■ **Problem description**
Set down the material again. Keep every line exactly as it is.

■ **Supplied information**
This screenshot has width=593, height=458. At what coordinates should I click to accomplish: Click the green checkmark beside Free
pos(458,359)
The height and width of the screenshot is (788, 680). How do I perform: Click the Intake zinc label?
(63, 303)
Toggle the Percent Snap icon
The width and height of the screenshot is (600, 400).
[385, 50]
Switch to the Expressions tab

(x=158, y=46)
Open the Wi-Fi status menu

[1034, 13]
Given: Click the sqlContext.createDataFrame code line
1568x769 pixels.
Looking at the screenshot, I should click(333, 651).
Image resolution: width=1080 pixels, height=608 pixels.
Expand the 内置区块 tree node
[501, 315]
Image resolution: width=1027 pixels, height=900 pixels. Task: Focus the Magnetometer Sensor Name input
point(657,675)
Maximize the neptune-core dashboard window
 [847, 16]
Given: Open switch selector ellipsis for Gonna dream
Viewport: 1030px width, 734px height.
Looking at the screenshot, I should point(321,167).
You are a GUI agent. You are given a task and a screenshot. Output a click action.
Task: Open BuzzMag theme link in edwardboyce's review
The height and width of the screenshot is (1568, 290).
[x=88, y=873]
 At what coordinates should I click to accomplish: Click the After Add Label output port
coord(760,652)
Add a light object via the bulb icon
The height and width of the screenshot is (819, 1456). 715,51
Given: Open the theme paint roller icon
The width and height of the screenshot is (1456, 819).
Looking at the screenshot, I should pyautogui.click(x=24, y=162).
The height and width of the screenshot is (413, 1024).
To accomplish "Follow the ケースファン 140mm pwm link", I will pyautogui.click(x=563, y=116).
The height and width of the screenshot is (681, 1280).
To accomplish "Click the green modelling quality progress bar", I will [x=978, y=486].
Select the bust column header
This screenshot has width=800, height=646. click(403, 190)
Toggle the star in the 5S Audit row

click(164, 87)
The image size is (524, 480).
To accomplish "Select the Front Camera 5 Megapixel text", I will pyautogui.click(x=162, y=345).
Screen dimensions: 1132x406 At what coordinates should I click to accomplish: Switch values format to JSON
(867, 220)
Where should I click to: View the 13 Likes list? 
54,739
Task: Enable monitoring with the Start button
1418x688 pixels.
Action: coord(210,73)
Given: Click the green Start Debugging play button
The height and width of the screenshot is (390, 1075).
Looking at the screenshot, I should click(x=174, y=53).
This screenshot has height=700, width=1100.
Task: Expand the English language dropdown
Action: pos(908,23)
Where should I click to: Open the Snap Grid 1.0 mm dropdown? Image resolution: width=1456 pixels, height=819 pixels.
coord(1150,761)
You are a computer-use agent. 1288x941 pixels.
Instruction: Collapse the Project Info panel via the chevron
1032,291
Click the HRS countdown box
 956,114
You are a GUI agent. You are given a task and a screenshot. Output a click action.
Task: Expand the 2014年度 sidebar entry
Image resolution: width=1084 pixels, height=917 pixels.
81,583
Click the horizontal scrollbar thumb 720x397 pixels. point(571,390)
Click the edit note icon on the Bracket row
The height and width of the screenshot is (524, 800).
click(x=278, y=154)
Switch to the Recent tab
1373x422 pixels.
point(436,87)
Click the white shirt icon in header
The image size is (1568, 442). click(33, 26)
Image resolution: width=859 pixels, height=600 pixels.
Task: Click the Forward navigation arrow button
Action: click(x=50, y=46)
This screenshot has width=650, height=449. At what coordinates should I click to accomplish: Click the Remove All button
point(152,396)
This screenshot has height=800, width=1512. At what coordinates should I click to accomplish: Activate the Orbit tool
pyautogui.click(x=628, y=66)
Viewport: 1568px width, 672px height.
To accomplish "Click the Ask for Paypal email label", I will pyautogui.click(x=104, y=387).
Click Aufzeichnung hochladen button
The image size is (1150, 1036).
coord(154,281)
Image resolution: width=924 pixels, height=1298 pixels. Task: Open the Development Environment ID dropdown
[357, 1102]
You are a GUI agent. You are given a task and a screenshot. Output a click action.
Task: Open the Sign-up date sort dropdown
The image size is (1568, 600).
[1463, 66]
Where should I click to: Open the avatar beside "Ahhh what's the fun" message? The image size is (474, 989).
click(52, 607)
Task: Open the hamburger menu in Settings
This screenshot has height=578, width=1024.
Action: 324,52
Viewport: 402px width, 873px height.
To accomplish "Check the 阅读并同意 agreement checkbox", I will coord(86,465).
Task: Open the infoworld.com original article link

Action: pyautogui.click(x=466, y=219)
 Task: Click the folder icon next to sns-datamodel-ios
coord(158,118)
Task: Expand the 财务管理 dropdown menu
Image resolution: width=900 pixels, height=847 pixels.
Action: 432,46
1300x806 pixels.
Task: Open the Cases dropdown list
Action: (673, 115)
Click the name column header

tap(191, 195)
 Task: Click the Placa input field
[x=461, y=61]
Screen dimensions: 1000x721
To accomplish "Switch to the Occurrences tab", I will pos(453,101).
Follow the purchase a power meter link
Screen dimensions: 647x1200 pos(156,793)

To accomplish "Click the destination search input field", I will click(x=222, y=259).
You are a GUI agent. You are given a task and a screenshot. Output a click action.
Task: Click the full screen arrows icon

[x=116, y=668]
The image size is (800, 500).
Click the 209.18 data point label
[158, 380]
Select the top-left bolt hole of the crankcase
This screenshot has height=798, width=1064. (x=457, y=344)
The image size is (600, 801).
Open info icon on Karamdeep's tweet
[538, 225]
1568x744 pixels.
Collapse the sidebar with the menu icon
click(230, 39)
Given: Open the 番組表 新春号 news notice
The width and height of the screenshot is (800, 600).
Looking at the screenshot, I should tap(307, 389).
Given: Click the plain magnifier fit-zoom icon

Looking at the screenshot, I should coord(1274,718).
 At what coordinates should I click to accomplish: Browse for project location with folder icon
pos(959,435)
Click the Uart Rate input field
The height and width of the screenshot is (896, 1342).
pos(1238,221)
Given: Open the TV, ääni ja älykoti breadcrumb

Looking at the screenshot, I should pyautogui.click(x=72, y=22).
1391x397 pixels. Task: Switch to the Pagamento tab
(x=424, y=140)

■ **Task output**
This screenshot has width=593, height=458. At what coordinates should I click to accomplish: Click the green checkmark beside Free
pos(458,359)
The height and width of the screenshot is (788, 680). How do I perform: Click the Intake zinc label?
(63, 303)
Toggle the Percent Snap icon
The width and height of the screenshot is (600, 400).
[385, 50]
Switch to the Expressions tab

(x=158, y=46)
Open the Wi-Fi status menu

[1034, 13]
Given: Click the sqlContext.createDataFrame code line
1568x769 pixels.
Looking at the screenshot, I should click(333, 651).
Image resolution: width=1080 pixels, height=608 pixels.
Expand the 内置区块 tree node
[501, 315]
Image resolution: width=1027 pixels, height=900 pixels. Task: Focus the Magnetometer Sensor Name input
point(657,675)
Maximize the neptune-core dashboard window
 [847, 16]
Given: Open switch selector ellipsis for Gonna dream
Viewport: 1030px width, 734px height.
Looking at the screenshot, I should point(321,167).
You are a GUI agent. You are given a task and a screenshot. Output a click action.
Task: Open BuzzMag theme link in edwardboyce's review
The height and width of the screenshot is (1568, 290).
[x=88, y=873]
 At what coordinates should I click to accomplish: Click the After Add Label output port
coord(760,652)
Add a light object via the bulb icon
The height and width of the screenshot is (819, 1456). 715,51
Given: Open the theme paint roller icon
The width and height of the screenshot is (1456, 819).
Looking at the screenshot, I should pyautogui.click(x=24, y=162).
The height and width of the screenshot is (413, 1024).
To accomplish "Follow the ケースファン 140mm pwm link", I will pyautogui.click(x=563, y=116).
The height and width of the screenshot is (681, 1280).
To accomplish "Click the green modelling quality progress bar", I will [x=978, y=486].
Select the bust column header
This screenshot has width=800, height=646. click(403, 190)
Toggle the star in the 5S Audit row

click(164, 87)
The image size is (524, 480).
To accomplish "Select the Front Camera 5 Megapixel text", I will pyautogui.click(x=162, y=345).
Screen dimensions: 1132x406 At what coordinates should I click to accomplish: Switch values format to JSON
(867, 220)
Where should I click to: View the 13 Likes list? 
54,739
Task: Enable monitoring with the Start button
1418x688 pixels.
Action: coord(210,73)
Given: Click the green Start Debugging play button
The height and width of the screenshot is (390, 1075).
Looking at the screenshot, I should click(x=174, y=53).
This screenshot has height=700, width=1100.
Task: Expand the English language dropdown
Action: pos(908,23)
Where should I click to: Open the Snap Grid 1.0 mm dropdown? Image resolution: width=1456 pixels, height=819 pixels.
coord(1150,761)
You are a computer-use agent. 1288x941 pixels.
Instruction: Collapse the Project Info panel via the chevron
1032,291
Click the HRS countdown box
 956,114
You are a GUI agent. You are given a task and a screenshot. Output a click action.
Task: Expand the 2014年度 sidebar entry
Image resolution: width=1084 pixels, height=917 pixels.
81,583
Click the horizontal scrollbar thumb 720x397 pixels. point(571,390)
Click the edit note icon on the Bracket row
The height and width of the screenshot is (524, 800).
click(x=278, y=154)
Switch to the Recent tab
1373x422 pixels.
point(436,87)
Click the white shirt icon in header
The image size is (1568, 442). click(33, 26)
Image resolution: width=859 pixels, height=600 pixels.
Task: Click the Forward navigation arrow button
Action: click(x=50, y=46)
This screenshot has width=650, height=449. At what coordinates should I click to accomplish: Click the Remove All button
point(152,396)
This screenshot has height=800, width=1512. At what coordinates should I click to accomplish: Activate the Orbit tool
pyautogui.click(x=628, y=66)
Viewport: 1568px width, 672px height.
To accomplish "Click the Ask for Paypal email label", I will pyautogui.click(x=104, y=387).
Click Aufzeichnung hochladen button
The image size is (1150, 1036).
coord(154,281)
Image resolution: width=924 pixels, height=1298 pixels. Task: Open the Development Environment ID dropdown
[357, 1102]
You are a GUI agent. You are given a task and a screenshot. Output a click action.
Task: Open the Sign-up date sort dropdown
The image size is (1568, 600).
[1463, 66]
Where should I click to: Open the avatar beside "Ahhh what's the fun" message? The image size is (474, 989).
click(52, 607)
Task: Open the hamburger menu in Settings
This screenshot has height=578, width=1024.
Action: 324,52
Viewport: 402px width, 873px height.
To accomplish "Check the 阅读并同意 agreement checkbox", I will coord(86,465).
Task: Open the infoworld.com original article link

Action: pyautogui.click(x=466, y=219)
 Task: Click the folder icon next to sns-datamodel-ios
coord(158,118)
Task: Expand the 财务管理 dropdown menu
Image resolution: width=900 pixels, height=847 pixels.
Action: 432,46
1300x806 pixels.
Task: Open the Cases dropdown list
Action: (673, 115)
Click the name column header

tap(191, 195)
 Task: Click the Placa input field
[x=461, y=61]
Screen dimensions: 1000x721
To accomplish "Switch to the Occurrences tab", I will pos(453,101).
Follow the purchase a power meter link
Screen dimensions: 647x1200 pos(156,793)

To accomplish "Click the destination search input field", I will click(x=222, y=259).
You are a GUI agent. You are given a task and a screenshot. Output a click action.
Task: Click the full screen arrows icon

[x=116, y=668]
The image size is (800, 500).
Click the 209.18 data point label
[158, 380]
Select the top-left bolt hole of the crankcase
This screenshot has height=798, width=1064. (x=457, y=344)
The image size is (600, 801).
Open info icon on Karamdeep's tweet
[538, 225]
1568x744 pixels.
Collapse the sidebar with the menu icon
click(230, 39)
Given: Open the 番組表 新春号 news notice
The width and height of the screenshot is (800, 600).
Looking at the screenshot, I should tap(307, 389).
Given: Click the plain magnifier fit-zoom icon

Looking at the screenshot, I should coord(1274,718).
 At what coordinates should I click to accomplish: Browse for project location with folder icon
pos(959,435)
Click the Uart Rate input field
The height and width of the screenshot is (896, 1342).
pos(1238,221)
Given: Open the TV, ääni ja älykoti breadcrumb

Looking at the screenshot, I should pyautogui.click(x=72, y=22).
1391x397 pixels. Task: Switch to the Pagamento tab
(x=424, y=140)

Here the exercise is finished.